Speed dating data

Here, for what its worth, is a Slate article by a researcher who investigated whether the practices of speed daters confirms certain gender stereotypes with regard to dating in general:

With the obvious qualification that we’re talking here about a four-minute version of love and dating, we found that men did put significantly more weight on their assessment of a partner’s beauty, when choosing, than women did…. By contrast, intelligence ratings were more than twice as important in predicting women’s choices as men’s. It isn’t exactly that smarts were a complete turnoff for men: They preferred women whom they rated as smarter—but only up to a point…. The same held true for measures of career ambition—a woman could be ambitious, just not more ambitious than the man considering her for a date.

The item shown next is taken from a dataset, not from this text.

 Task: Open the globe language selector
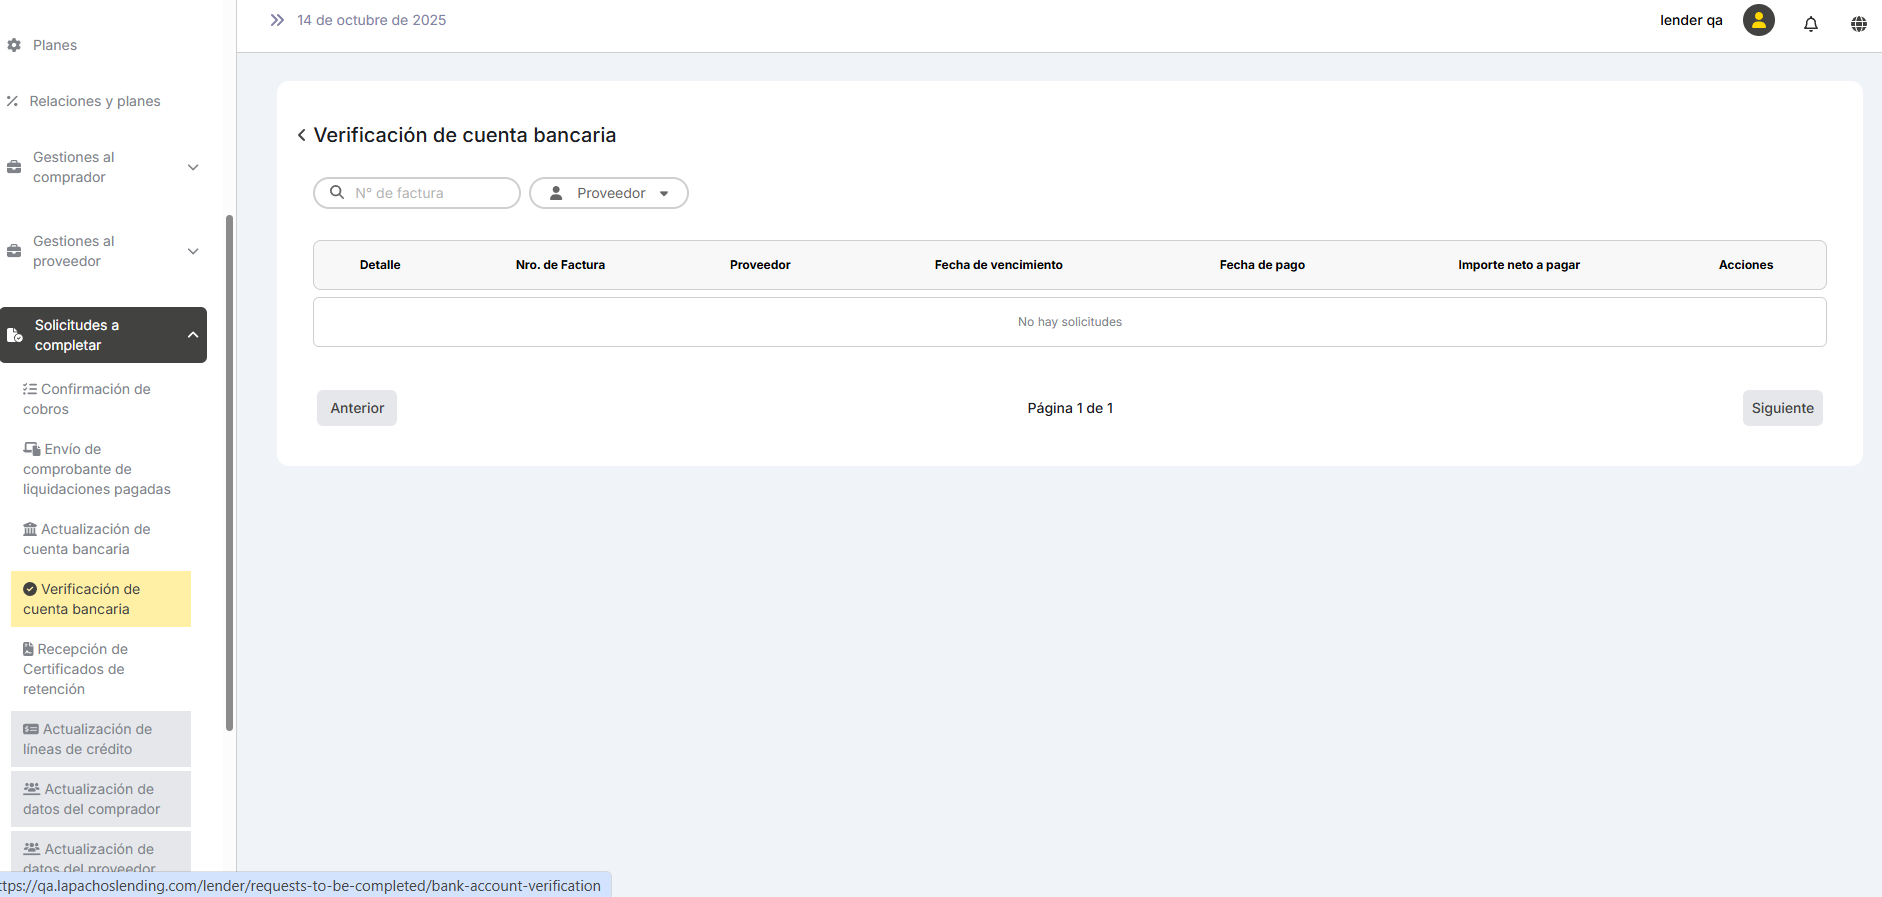1858,24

When women were the ones choosing, the more intelligence and ambition the men had, the better. So, yes, the stereotypes appear to be true: We males are a gender of fragile egos in search of a pretty face and are threatened by brains or success that exceeds our own. Women, on the other hand, care more about how men think and perform, and they don’t mind being outdone on those scores.

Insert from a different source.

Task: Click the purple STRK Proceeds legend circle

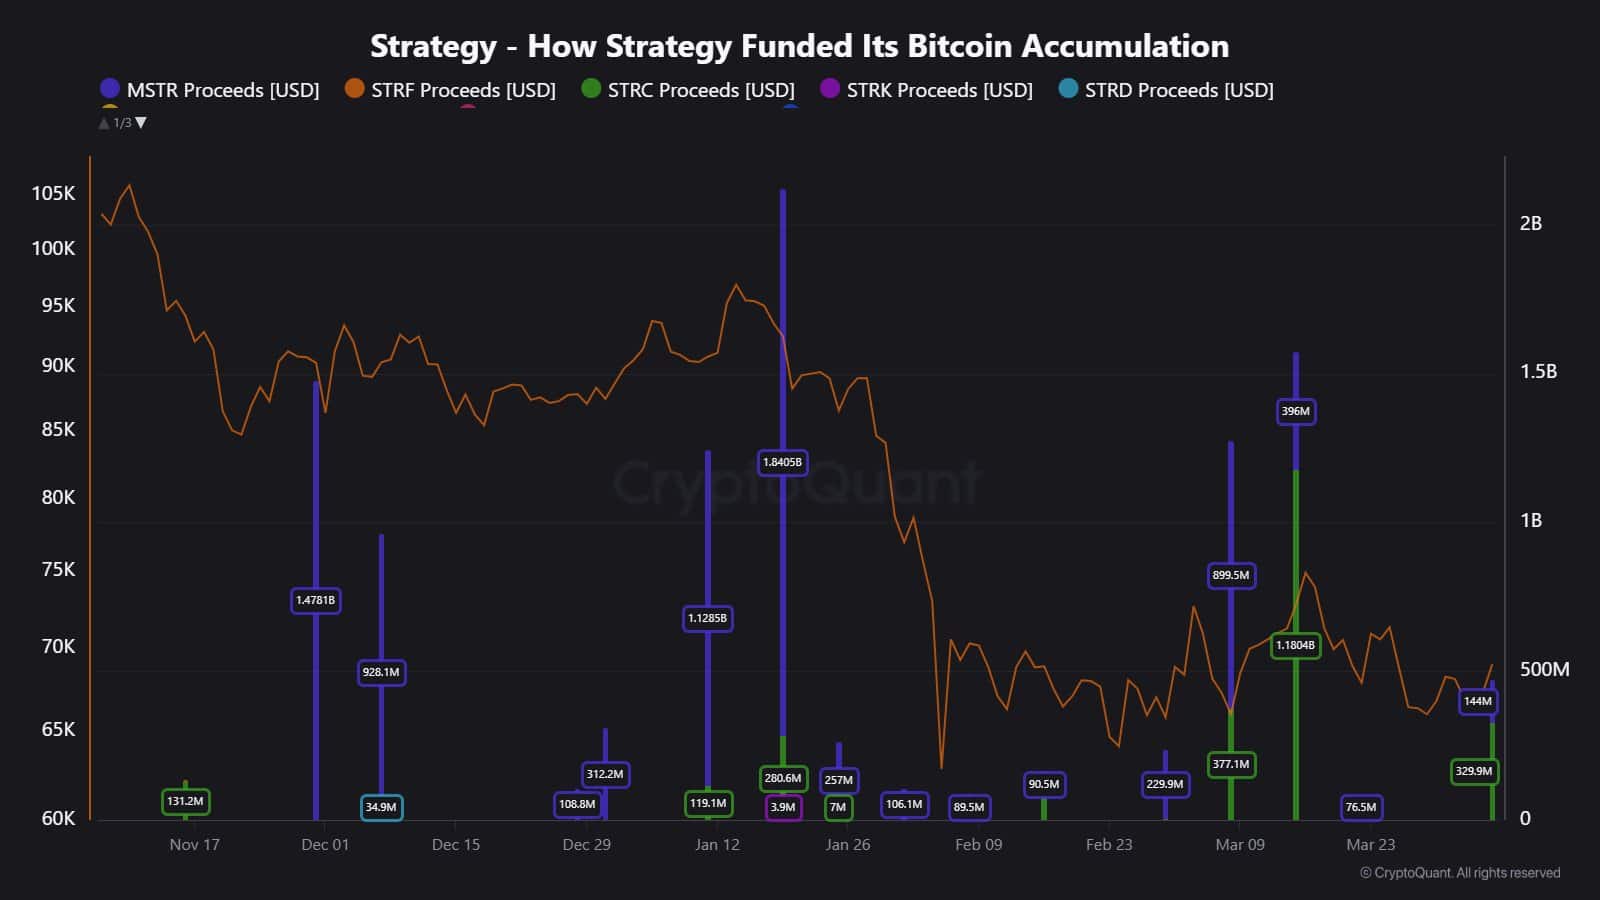Action: (830, 89)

But the obvious qualification mentioned — that we are talking about the snap judgments of people willing to be speed daters — would seem to go a long way toward making these findings sort of meaningless. How much insight can one really get into a conversation partner’s intelligence and ambition in four minutes in a bar? You could spend several months actually dating someone and not establish an accurate assessment. And any situations where snap judgments are required are going to intensify the significance of appearances — not merely beauty (which was in this experiment apparently adjudicated by research associates following their own whim) but also the outward signifiers that connote intelligence or ambition or whatever. And this among a populace that is especially attuned to such things, to reading situations immediately rather than allowing for interpersonal nuances to play themselves out and tell their own idiosyncratic story. So of course these rapidly told tales will tell the story that’s readily available as a shared cultural narrative, using gender stereotypes. It seems as though the caveat makes this research into something that merely serves a dubious and ideologically-striated entertainment function, that of reminding would-be daters of the games they are expected to play to help perpetuate the existing regime of gender relations.